John Shaw
- John Shaw in 1960

Personal information
- Full name: John Hilary Shaw
- Born: 18 October 1931 Geelong, Victoria, Australia
- Died: 5 August 2018 (aged 86) Drysdale, Victoria, Australia
- Batting: Right-handed
- Relations: Lindsay Hassett (uncle) Dick Hassett (uncle)

Domestic team information
- 1953–54 to 1960–61: Victoria

Career statistics
| Competition | First-class |
| Matches | 55 |
| Runs scored | 3,276 |
| Batting average | 40.44 |
| 100s/50s | 4/24 |
| Top score | 167 |
| Balls bowled | 46 |
| Wickets | 1 |
| Bowling average | 55.00 |
| 5 wickets in innings | 0 |
| 10 wickets in match | 0 |
| Best bowling | 1/2 |
| Catches/stumpings | 40/– |
- Source: CricInfo, 20 May 2015

= John Shaw (Victoria cricketer) =

Australian cricketer (1931–2018)

John Hilary Shaw (18 October 1931 – 5 August 2018) was an Australian cricketer. He played first-class cricket for Victoria from 1953 to 1961. He toured New Zealand with the Australian team in 1959–60, but did not play Test cricket.

==Life and career==
Shaw attended St Joseph's College, Geelong. Like his uncle, Lindsay Hassett, he played for South Melbourne Cricket Club, where he eventually made more than 5000 runs.

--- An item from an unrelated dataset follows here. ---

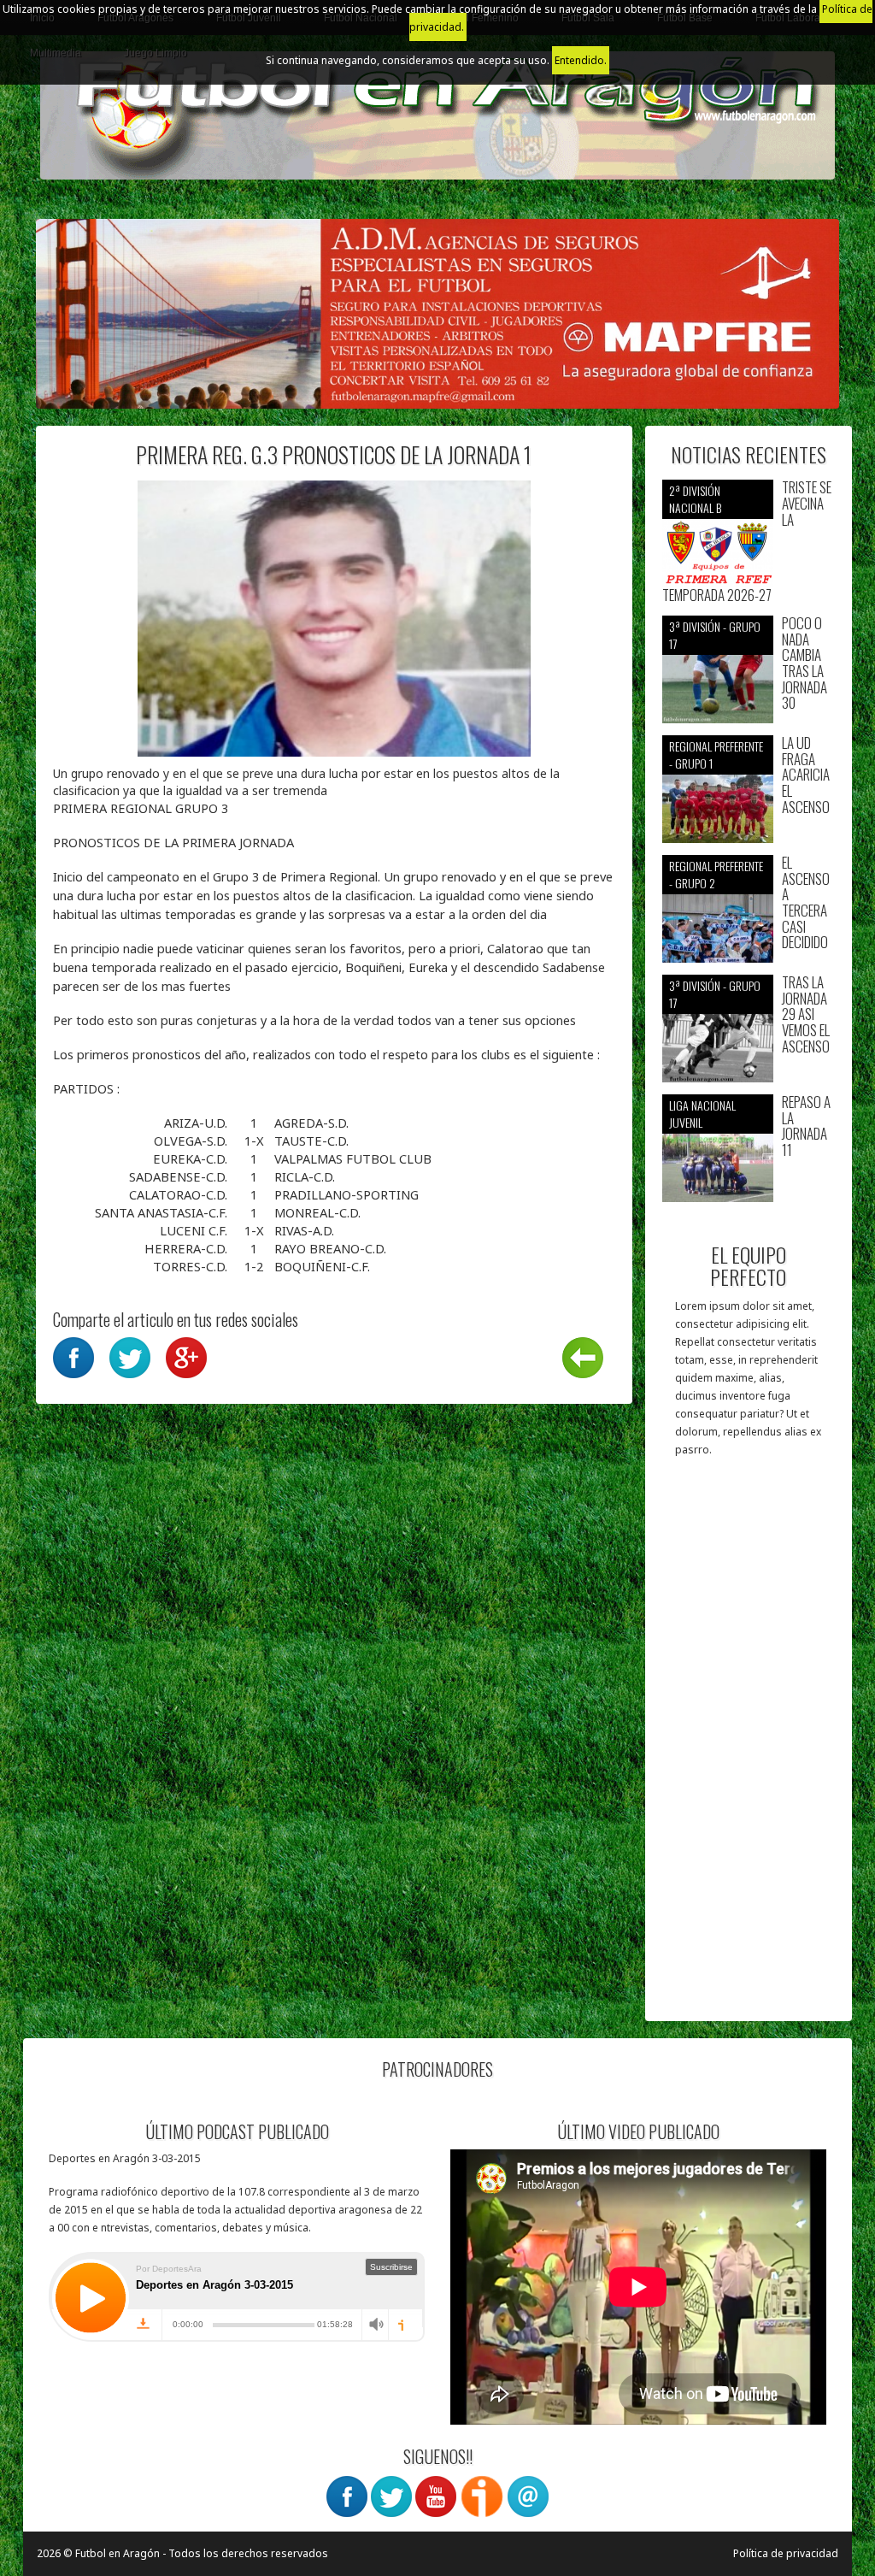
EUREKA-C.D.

He made his first-class debut for Victoria against Tasmania in 1953–54 as a middle-order batsman. He established himself in the state team in 1955–56 as an opener, scoring 82, the highest score of the match, in Victoria's victory over Queensland in the first match of the season. However, he ducked into a delivery from Pat Crawford in the match against New South Wales in Sydney and was taken to hospital. He did not play again that season; his place in the team was taken by Bill Lawry, making his first-class debut.

He began the 1956–57 season with another score of 82, now batting at number three, and followed up in the next match with 114 at number five in an innings victory over South Australia. He made 508 runs at an average of 42.33 in 1956–57, the first of four consecutive seasons in which he made more than 500 runs. He was the second-highest scorer in the 1957–58 Sheffield Shield season, with 751 runs at 62.58. Wisden noted that he was a "plucky and resourceful batsman" and a brilliant catcher close to the wicket. He made 41 and 167, top-scoring in each innings, after New South Wales had scored 533 in the first innings of the Shield match at Sydney.

In 1958–59 he was less successful overall, but he scored 94 for Victoria against the English touring team. He scored 507 runs at 50.70 in the Shield in 1959–60, and was selected to tour New Zealand at the end of the season. The 14-man touring team excluded those players who had just returned from Australia's Test tour of India and Pakistan. Shaw top-scored with 120 in the first match of the tour, an innings victory over Auckland, and won a place in all the matches against New Zealand. He made 203 runs at 29.00 in the four matches, scoring 81 (Australia's top score in the match) and 26 in the second match, when he helped Australia avoid defeat.

He played for an Australian XI against the touring West Indians in November 1961 but was twice dismissed cheaply by Wes Hall. Later in the season, a ball from the West Australian pace bowler Des Hoare struck him on the head and he spent some time in hospital with bruising of the brain. He retired from first-class cricket before the 1961–62 season, citing the head injuries he had sustained while batting as the reason.